### Activity
From the records, pick out and copy each line containing "computer".

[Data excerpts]
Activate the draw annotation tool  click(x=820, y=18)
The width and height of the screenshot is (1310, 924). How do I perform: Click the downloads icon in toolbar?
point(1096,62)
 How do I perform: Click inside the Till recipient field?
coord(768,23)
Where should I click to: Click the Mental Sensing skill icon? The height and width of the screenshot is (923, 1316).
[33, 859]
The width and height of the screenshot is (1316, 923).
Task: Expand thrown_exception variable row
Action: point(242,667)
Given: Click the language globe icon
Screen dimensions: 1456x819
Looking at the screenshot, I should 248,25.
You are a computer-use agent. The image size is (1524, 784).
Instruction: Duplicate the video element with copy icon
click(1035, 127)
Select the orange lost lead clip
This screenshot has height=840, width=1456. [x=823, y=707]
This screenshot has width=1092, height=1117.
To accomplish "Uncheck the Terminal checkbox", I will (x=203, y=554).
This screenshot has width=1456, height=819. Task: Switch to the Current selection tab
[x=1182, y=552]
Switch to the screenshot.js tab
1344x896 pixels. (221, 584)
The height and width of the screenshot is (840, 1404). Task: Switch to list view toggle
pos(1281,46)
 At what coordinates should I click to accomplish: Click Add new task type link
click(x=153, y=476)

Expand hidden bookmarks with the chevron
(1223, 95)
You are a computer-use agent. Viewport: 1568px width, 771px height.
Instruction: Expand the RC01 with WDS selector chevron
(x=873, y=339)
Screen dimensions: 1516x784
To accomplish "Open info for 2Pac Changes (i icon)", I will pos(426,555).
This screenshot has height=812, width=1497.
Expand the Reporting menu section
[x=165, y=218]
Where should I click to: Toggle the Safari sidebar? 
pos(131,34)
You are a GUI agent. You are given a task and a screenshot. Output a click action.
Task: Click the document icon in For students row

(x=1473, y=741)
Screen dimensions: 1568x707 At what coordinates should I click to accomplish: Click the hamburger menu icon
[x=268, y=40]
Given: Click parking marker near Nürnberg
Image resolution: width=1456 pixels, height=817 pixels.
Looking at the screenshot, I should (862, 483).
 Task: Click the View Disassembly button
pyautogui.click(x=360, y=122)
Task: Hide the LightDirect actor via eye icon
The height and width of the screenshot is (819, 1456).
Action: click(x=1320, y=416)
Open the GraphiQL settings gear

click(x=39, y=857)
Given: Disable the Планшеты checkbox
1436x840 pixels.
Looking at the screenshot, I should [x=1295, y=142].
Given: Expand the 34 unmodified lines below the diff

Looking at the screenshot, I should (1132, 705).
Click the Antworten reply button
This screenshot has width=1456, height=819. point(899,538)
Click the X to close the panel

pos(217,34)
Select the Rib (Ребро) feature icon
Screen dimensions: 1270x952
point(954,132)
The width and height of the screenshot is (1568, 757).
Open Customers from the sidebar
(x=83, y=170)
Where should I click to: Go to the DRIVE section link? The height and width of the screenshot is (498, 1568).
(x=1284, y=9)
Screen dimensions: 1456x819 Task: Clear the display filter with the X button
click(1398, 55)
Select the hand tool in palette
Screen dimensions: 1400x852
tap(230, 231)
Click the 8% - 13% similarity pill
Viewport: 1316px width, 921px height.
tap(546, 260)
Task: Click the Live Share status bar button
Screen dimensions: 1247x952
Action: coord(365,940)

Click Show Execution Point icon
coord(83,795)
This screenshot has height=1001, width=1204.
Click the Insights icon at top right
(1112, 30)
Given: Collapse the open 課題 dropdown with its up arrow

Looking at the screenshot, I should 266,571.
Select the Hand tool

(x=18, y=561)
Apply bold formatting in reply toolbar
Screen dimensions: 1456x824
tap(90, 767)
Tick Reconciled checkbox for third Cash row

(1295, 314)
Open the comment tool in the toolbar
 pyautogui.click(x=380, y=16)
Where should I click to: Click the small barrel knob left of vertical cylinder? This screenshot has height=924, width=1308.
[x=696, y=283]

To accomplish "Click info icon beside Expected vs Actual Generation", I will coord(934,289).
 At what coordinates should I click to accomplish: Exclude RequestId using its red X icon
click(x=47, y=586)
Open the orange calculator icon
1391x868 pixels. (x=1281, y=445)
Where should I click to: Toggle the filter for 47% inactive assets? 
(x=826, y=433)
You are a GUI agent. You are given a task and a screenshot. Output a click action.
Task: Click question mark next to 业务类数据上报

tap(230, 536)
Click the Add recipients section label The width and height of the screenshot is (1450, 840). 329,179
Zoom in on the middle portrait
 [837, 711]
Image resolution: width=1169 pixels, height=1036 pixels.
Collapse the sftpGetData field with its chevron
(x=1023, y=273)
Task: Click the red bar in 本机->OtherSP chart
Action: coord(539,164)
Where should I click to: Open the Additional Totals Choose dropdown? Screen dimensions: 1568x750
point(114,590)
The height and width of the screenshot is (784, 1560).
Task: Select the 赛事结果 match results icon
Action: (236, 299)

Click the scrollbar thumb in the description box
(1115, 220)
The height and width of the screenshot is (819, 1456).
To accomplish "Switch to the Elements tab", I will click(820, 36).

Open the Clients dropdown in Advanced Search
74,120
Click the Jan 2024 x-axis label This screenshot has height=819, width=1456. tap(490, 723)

### Expected answer
You are a computer-use agent. The image size is (1524, 784).
You are a computer-use agent. Viewport: 1568px width, 771px height.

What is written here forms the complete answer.